▶ **TO DO**
From the records below, please return each line that holds the word "PostgreSQL".

▶ **AVAILABLE DATA**
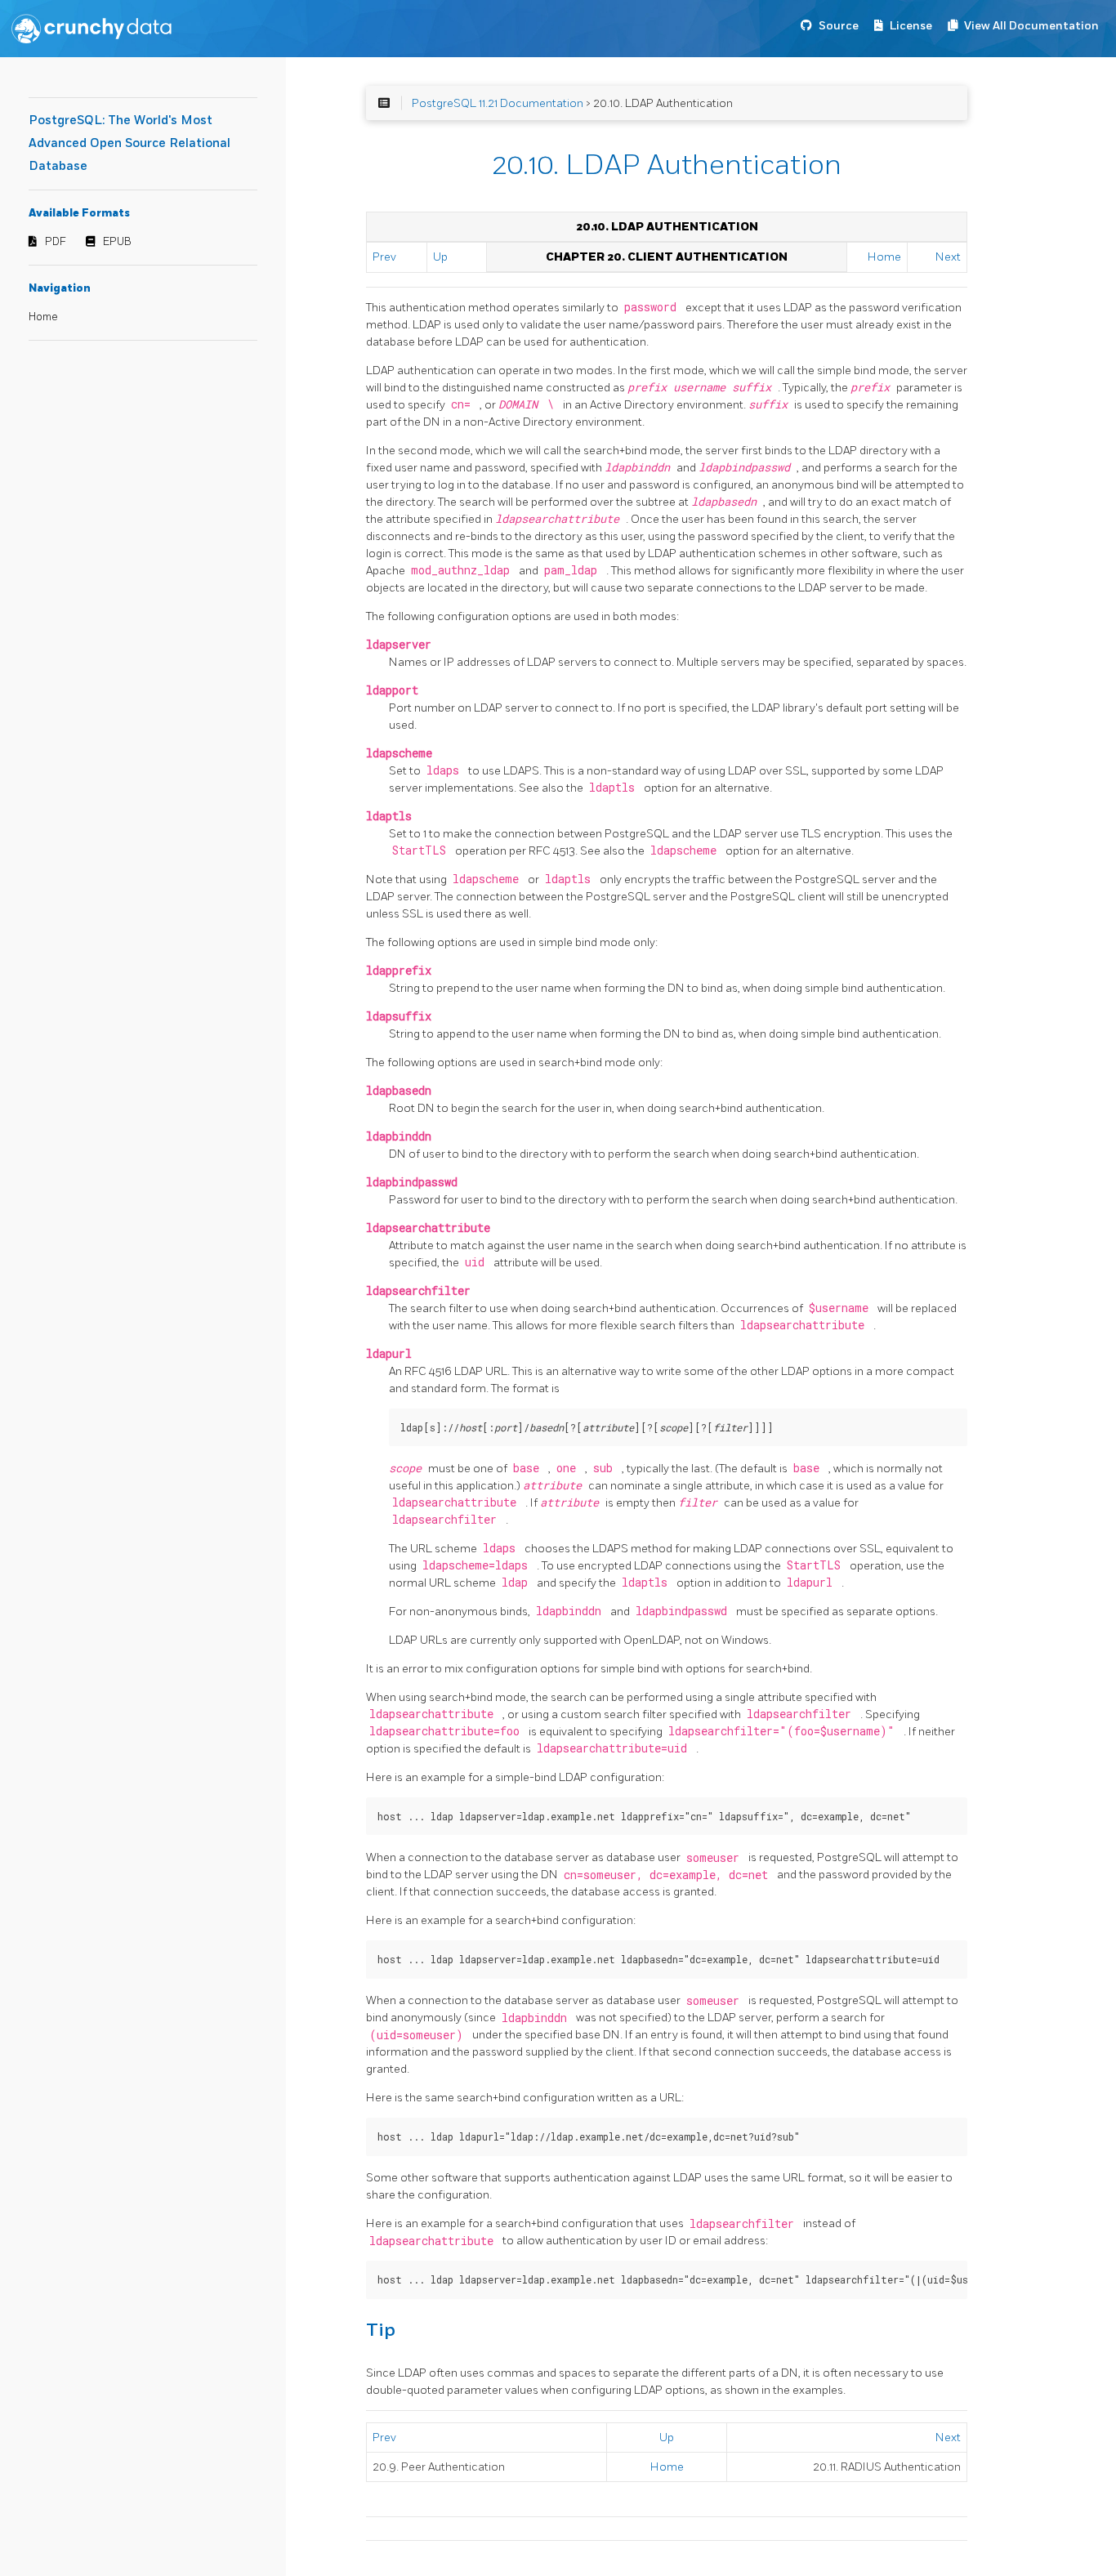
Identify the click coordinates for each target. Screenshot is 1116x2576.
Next (948, 257)
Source (839, 26)
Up (440, 257)
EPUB (117, 241)
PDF (55, 241)
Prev (384, 257)
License (911, 26)
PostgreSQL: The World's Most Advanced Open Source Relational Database (129, 143)
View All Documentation (1031, 26)
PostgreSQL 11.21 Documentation (497, 103)
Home (43, 317)
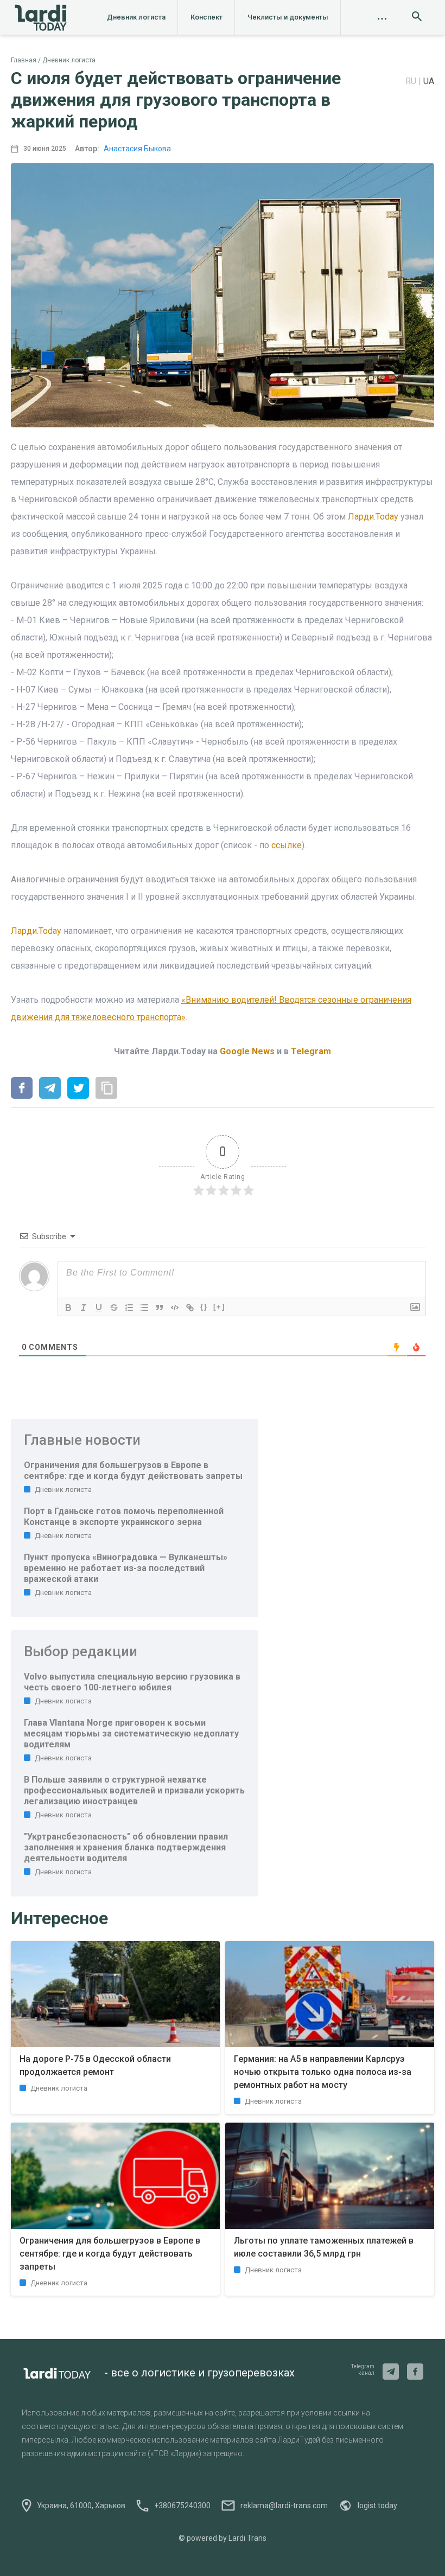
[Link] (190, 1307)
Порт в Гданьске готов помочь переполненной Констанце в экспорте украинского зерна (124, 1516)
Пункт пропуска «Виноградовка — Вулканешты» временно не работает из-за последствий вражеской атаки (125, 1568)
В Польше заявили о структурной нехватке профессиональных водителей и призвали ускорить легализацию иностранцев (134, 1790)
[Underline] (98, 1307)
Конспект (206, 17)
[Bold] (68, 1307)
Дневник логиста (136, 17)
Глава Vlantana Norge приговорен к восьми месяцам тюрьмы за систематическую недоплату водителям (131, 1734)
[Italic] (83, 1307)
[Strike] (114, 1307)
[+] (219, 1307)
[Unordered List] (144, 1307)
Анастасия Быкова (137, 148)
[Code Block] (174, 1307)
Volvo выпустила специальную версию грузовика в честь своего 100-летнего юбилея (132, 1682)
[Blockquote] (159, 1307)
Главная (23, 60)
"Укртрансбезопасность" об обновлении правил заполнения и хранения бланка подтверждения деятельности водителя (126, 1847)
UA (428, 81)
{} (204, 1307)
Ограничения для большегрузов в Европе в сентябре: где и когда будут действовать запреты (133, 1470)
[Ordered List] (129, 1307)
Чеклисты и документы (287, 17)
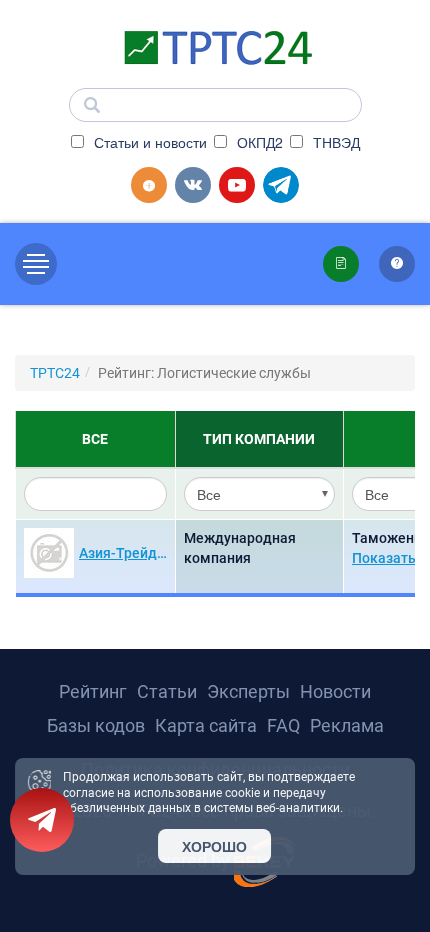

▶ **RESULT OF THIS EXERCISE**
PostgreSQL: The World's Most Advanced Open Source Relational Database (129, 143)
PostgreSQL 11.21 Documentation (497, 103)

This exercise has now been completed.